Hommage aux victimes du forcené de Munich, devant le centre commercial Olympia. | Peter Kneffel / AP

L’enquête sur la tuerie de Munich a largement progressé ce week-end et ce lundi, avec l’arrestation d’un jeune homme suspecté de complicité avec David Ali Sonboly, l’auteur de la tuerie qui s’est donné la mort après avoir tué neuf personnes.

  • D’où provenait l’arme utilisée à Munich ?

Selon la police de la ville, le pistolet utilisé par David Ali Sonboly, un Glock 9 mm, a vraisemblablement été acheté en ligne, sur un site de vente du Dark Net. Les sites du Dark Net ne sont pas indexés dans les moteurs de recherche : pour y accéder, il faut utiliser un navigateur spécifique, appelé Tor, qui permet de surfer de manière anonyme en ligne. Il faut également connaître l’adresse du site, puisqu’il n’existe pas de moteur de recherche. On trouve sur le Dark Net des sites de tous types, et notamment des boutiques en ligne qui proposent à la vente des objets illégaux (armes, drogue…).

  • Ces sites permettent-ils d’acheter des armes de façon totalement anonyme ?
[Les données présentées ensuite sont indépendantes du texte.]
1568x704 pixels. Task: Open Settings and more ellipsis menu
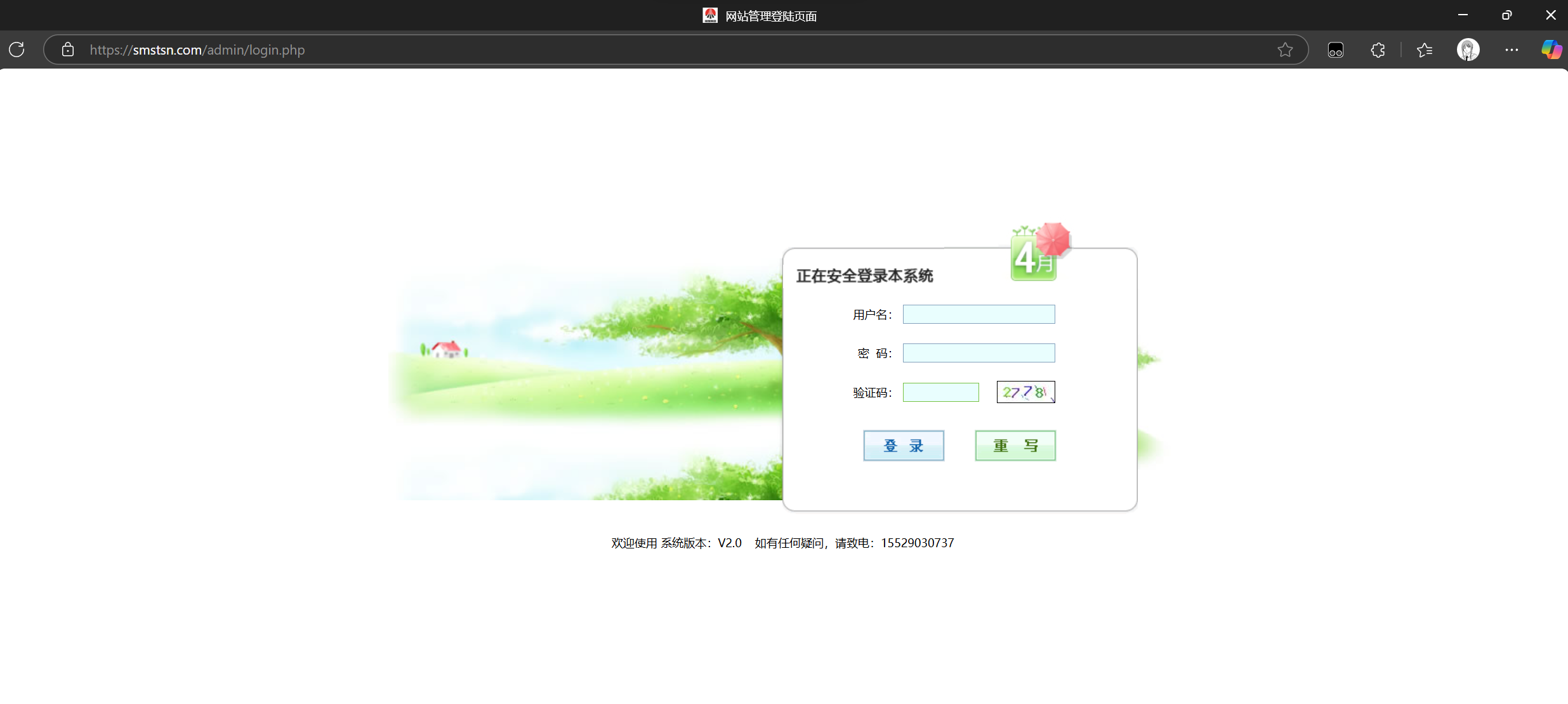coord(1512,50)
Non. Ils offrent une certaine discrétion, notamment pour l’administrateur du site, mais ces mesures de protection sont loin d’être infaillibles. Douanes et polices du monde entier sont déjà parvenues à faire fermer plusieurs très gros sites de ventes de produits illégaux du Dark Net et à en interpeller les administrateurs. En 2013, le FBI avait ainsi fait fermer la première version du site Silk Road, surnommé « l’eBay de la drogue », après une opération de très grande ampleur. Son administrateur est aujourd’hui en prison, et les polices du monde entier continuent d’arrêter des revendeurs que la saisie des serveurs de Silk Road a permis d’identifier – la police norvégienne a ainsi interpellé en avril quinze personnes accusées de gérer d’importants réseaux de revente dans le pays.

L’acheteur, qui règle dans la majorité des cas en BitCoins, une monnaie virtuelle réputée anonyme, n’est pas non plus totalement à l’abri, notamment parce qu’il faut bien donner une adresse de livraison pour recevoir la marchandise, ce qui limite en bonne partie l’anonymat dont il peut jouir.

  • David Ali Sonboly aurait-il pu se procurer son arme sans avoir recours au Dark Net ?

Oui – d’ailleurs la police de Munich, très prudente depuis la tuerie dans les informations qu’elle diffuse, précise ne pas être certaine que David Ali Sonboly est passé par ce canal pour se procurer l’arme utilisée dans la tuerie. Il s’agissait en effet d’une arme dite « neutralisée », à savoir une arme réelle dont l’utilisation a été rendue impossible (en perçant le canon, en rendant son mécanisme hors service… plusieurs techniques existent). La vente de ces armes est alors légale sans grandes formalités – principalement à destination des collectionneurs ou des accessoiristes de cinéma ou de théâtre, et il est possible de s’en procurer sur des sites spécialisés qui ne sont pas hébergés sur le Dark Net. Le chef de la police de Munich a d’ailleurs affirmé dimanche que l’arme utilisée était un « pistolet de théâtre ».

Les techniques utilisées pour la neutralisation rendent théoriquement l’arme totalement inutilisable – mais des spécialistes dotés d’un équipement professionnel peuvent parvenir à les remettre en état de fonctionnement dans certains cas. Fin 2015, après les attentats de Paris, la Commission européenne a d’ailleurs durci le règlement encadrant ces armes, pour harmoniser les techniques de neutralisation. Jusqu’à il y a peu, les pays de l’UE n’avaient pas tous le même standard concernant ce qui constitue une neutralisation effective.

Le ministre de l’intérieur allemand, Thomas de Maizière, a cependant dit dans un entretien au quotidien Bild qu’il n’excluait pas de durcir à nouveau la législation allemande, déjà très stricte, sur l’accès aux armes à feu.

  • Comment a-t-il pu acheter 300 munitions ?

C’est, avec l’identité de la personne qui a remis le Glock 9 mm en état de fonctionnement, la principale question qui reste en suspens, et sur laquelle les enquêteurs allemands n’ont pas encore apporté d’explications. Le jeune homme avait dans son sac à dos environ 300 munitions 9 mm, alors qu’en Allemagne, l’achat de munitions est lui aussi très sévèrement encadré – il faut disposer d’une autorisation de détention pour pouvoir en acheter.